Piet is not content with having his run of the household, though, and as soon as Egbert is "cured," he books a cabin in a ship headed for South Africa, where he is to meet another cast of characters too.

This book has a lot of raunchy scenes, where Piet seduces and is seduced by both men AND women, but in a weird way it reminded me of The House of Mirth by Edith Wharton (the exception being that it takes place in 1900s Amsterdam, not New York). The characters in the book, including Piet, will seduce you and make you want to finish the novel in one sitting, and it is interesting to see how the Vermeulen-Sickerts family members all differ from one another; Maarten made his riches himself, and now his daughters and wife need not ever work, but Louisa wants to open a clothing shop, an idea which Maarten eventually vetoes.

Some of the sex scenes are definitely not for everyone, but it was amusing to see how Piet seduces when need be and also at other times lets himself be seduced, and how he always ends up on his feet even when his money (and luck) are about to run out.

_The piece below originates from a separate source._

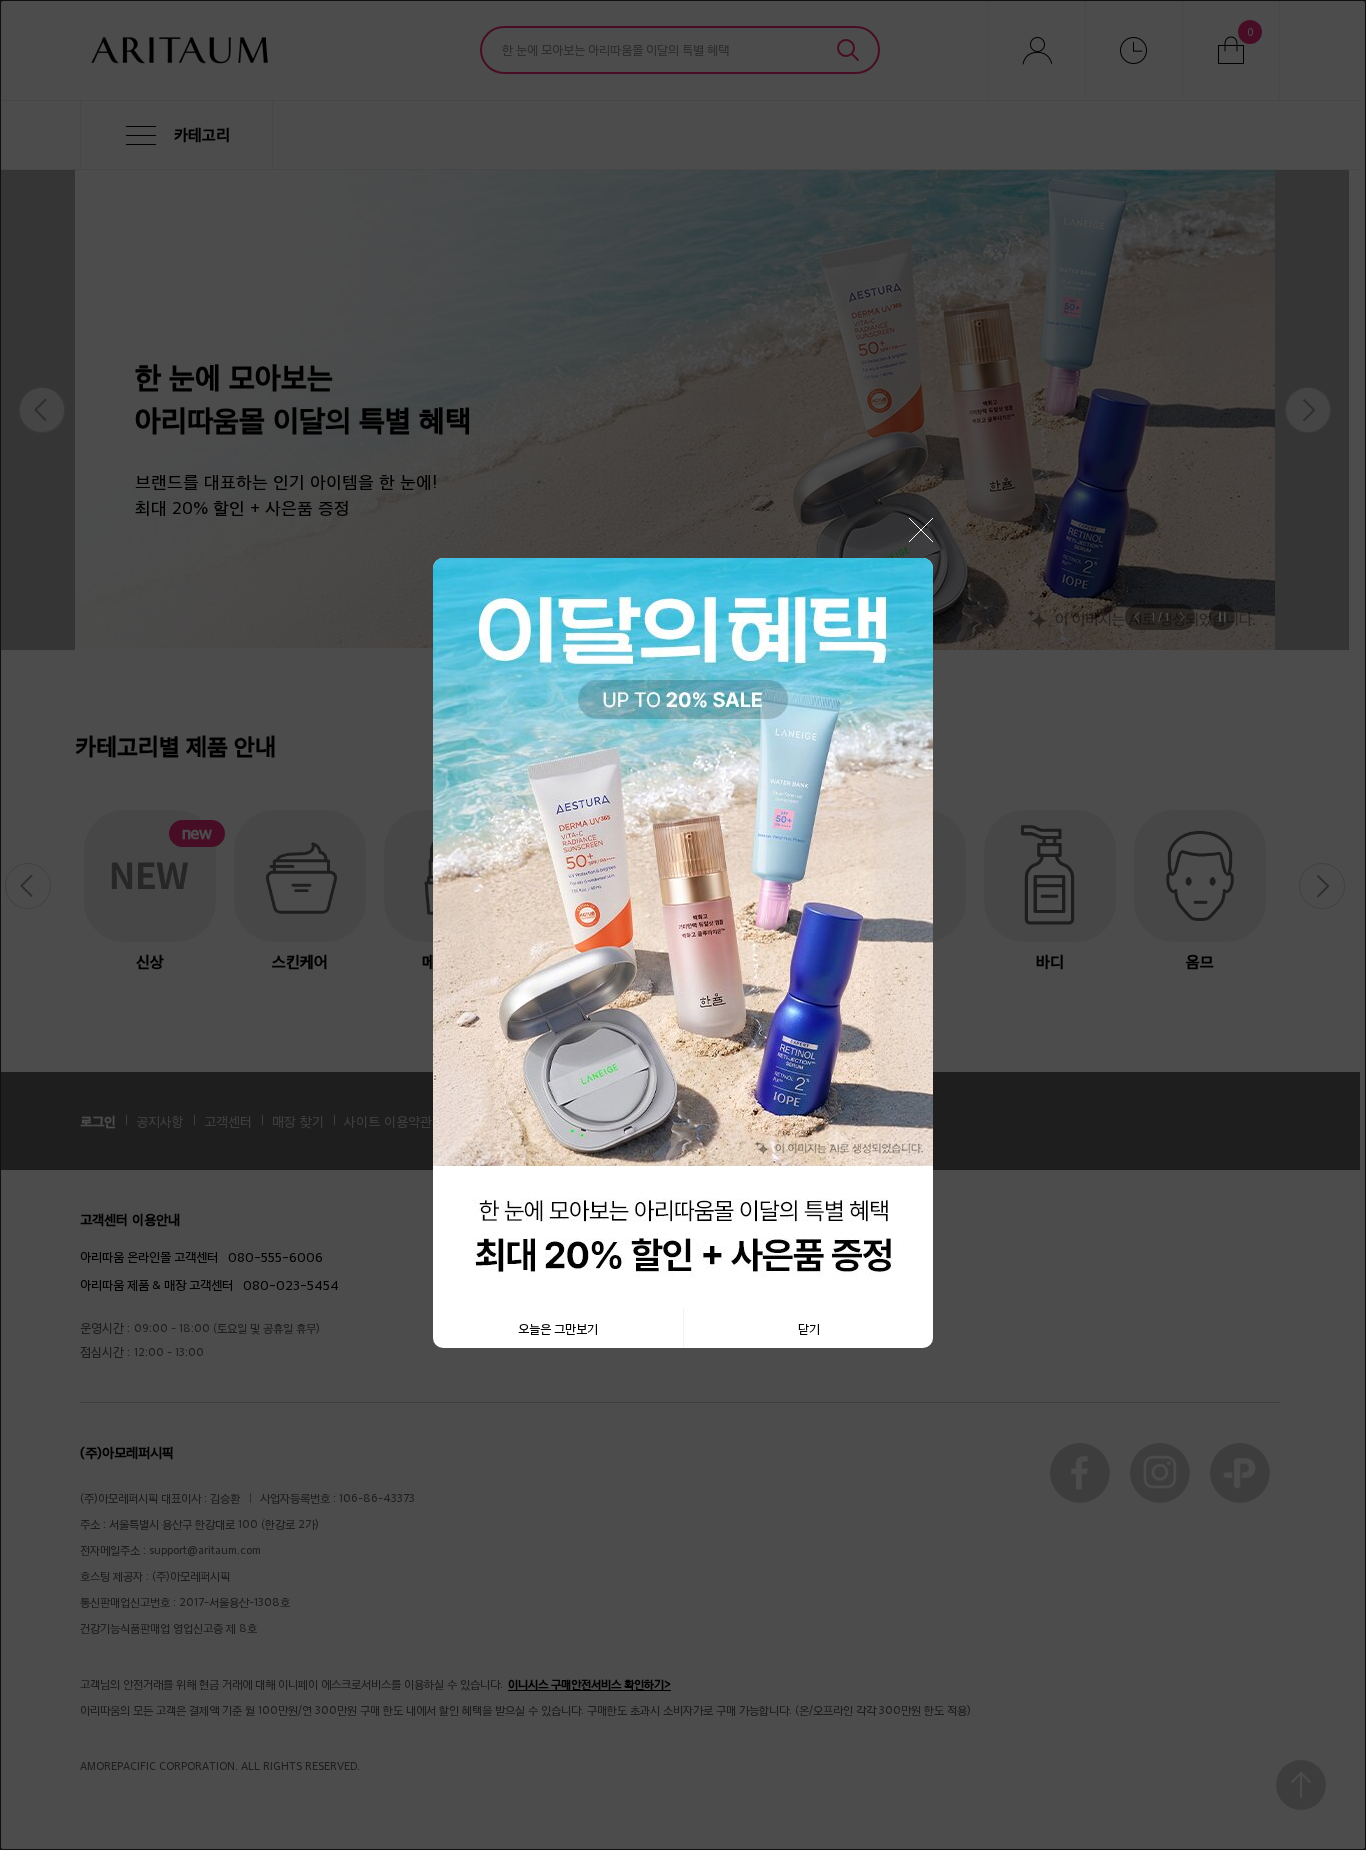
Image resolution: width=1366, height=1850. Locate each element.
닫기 (809, 1328)
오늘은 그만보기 (558, 1328)
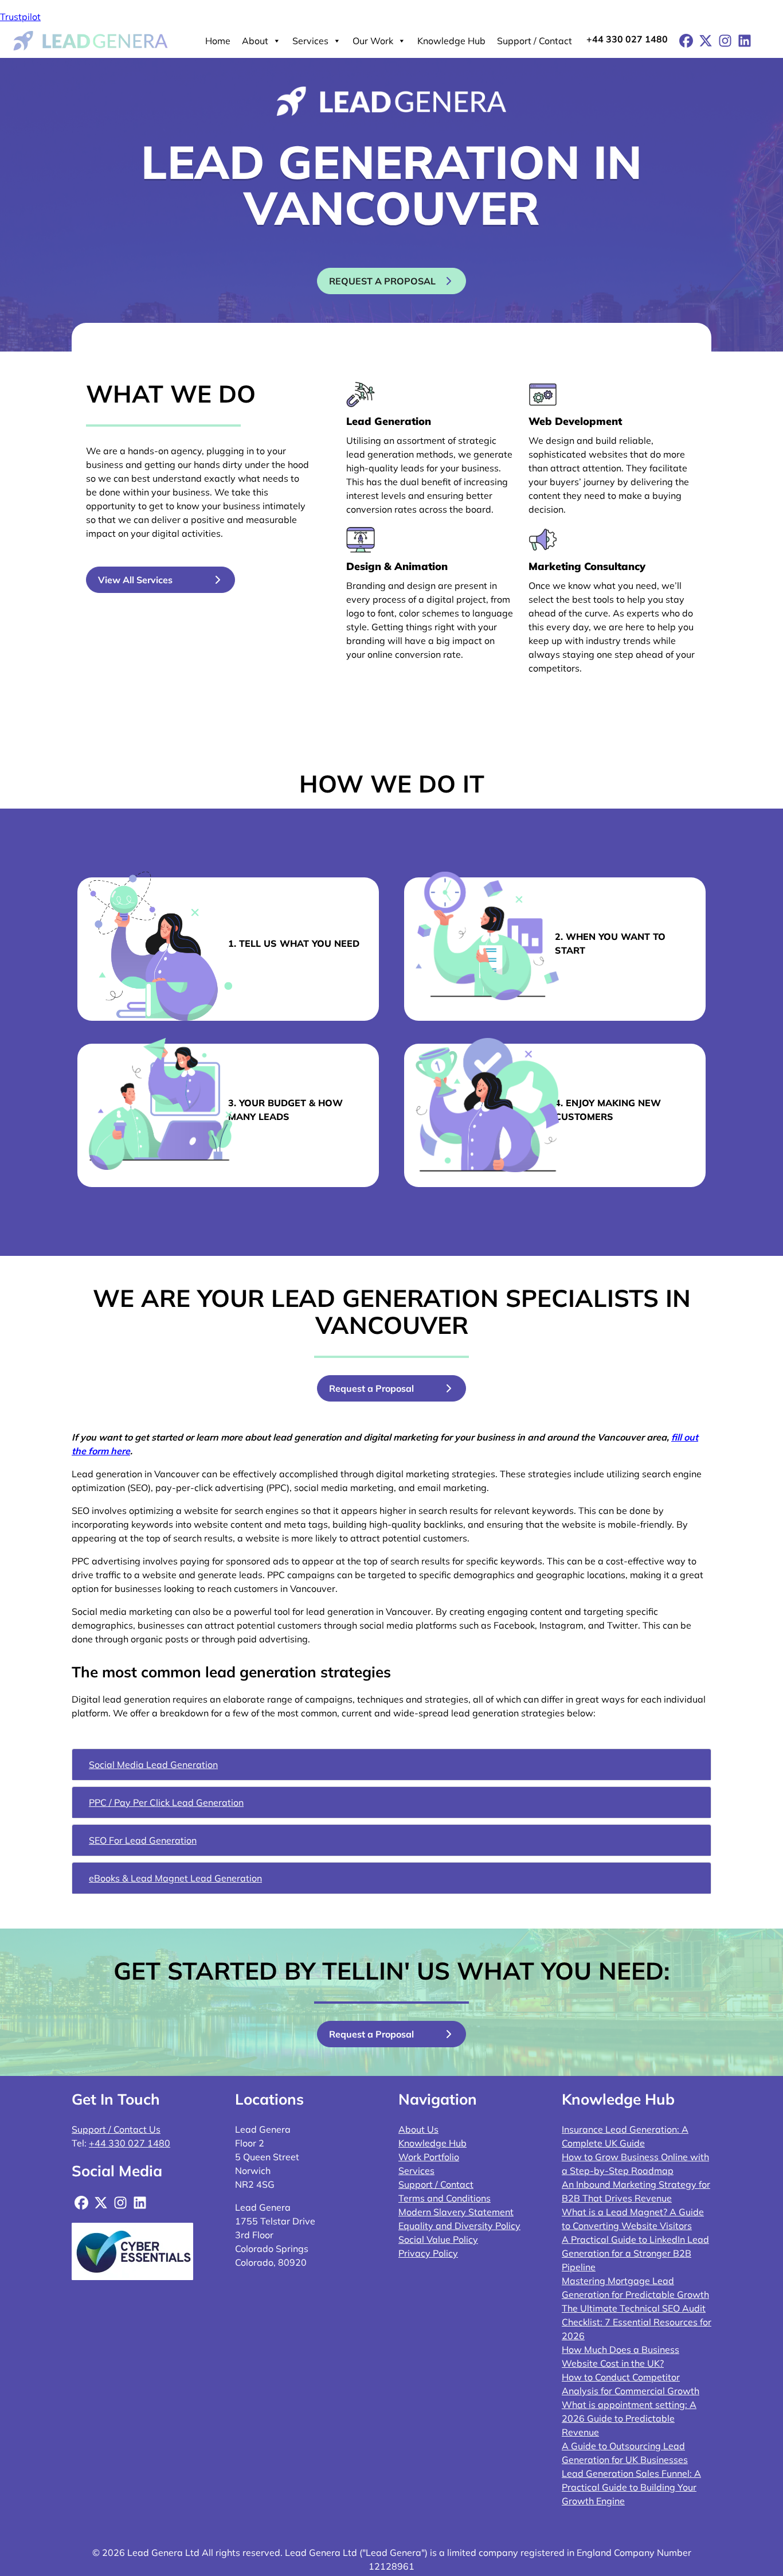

The writing, too, ambles at more of a languid pace, but is very witty throughout.

History of a Pleasure Seeker will be in bookstores on February 14th. 4 stars out of 5.

*Author's Note: I was given a copy of this novel to review. All opinions listed, however, are my own.

Wednesday, January 4, 2012

The Night Swimmer

The Night Swimmer, by Matt Bondurant.

This is hard to describe now. I will have to carefully measure the tone. In my mind it is a story without words, only the shrill cry of heartbreak. I think of how much time I spent with my head in the water, swimming long stretches of the lake or the churning green sea. I think of what happened on that windy shore, the broken harbor, a small pub on the edge of the world, and I am ashamed.

The Night Swimmer follows Elly and her husband Fred, who wins a pub in Ireland, complete with a little apartment above it and the taxes paid off. They soon find, however, that the locals don't like "blow-ins" - those who move to Ireland - and they have some trouble with the Corrigans, a "mob family" of sort that pretty much rule the island. Kieran Corrigan is building his own pub complete with guesthouses in the surrounding area, and he doesn't like it when people get in his way.

Elly has a rare skin condition - "congenital hypodermic strata" - a "thin, even layer of subcutaneous fat deposits under the skin all over [her] body, giving [her] skin a dimpled surface." Because of this, she can withstand colder water than most humans, and she revels in swimming in the waters near Ireland, though a few times she encounters dangerous waters and things in the water. This also means that she's not always on the island when she should be, as well.

This book flowed very nicely - almost like poetry - but wasn't really my "cup of tea." Some of the scenes/events were very vague and confused me, until the end when they all pieced themselves together. Matt Bondurant is something of a rising star in the literary world, it seems - his novel The Wettest County in the World is being made into a feature film with Shia LaBeouf, Jessica Chastain, and Mia Wasikowska - but his prose is more lyrical than substantive, with sometimes makes for hard reading/comprehending. Elly, Fred, and their Irish friends make for interesting characters, but they are not always easy to figure out.

The Night Swimmer will be available in bookstores on January 10th.
2.5 stars out of 5.

*Author's Note: I was given a copy of this novel to review. All opinions listed, however, are my own.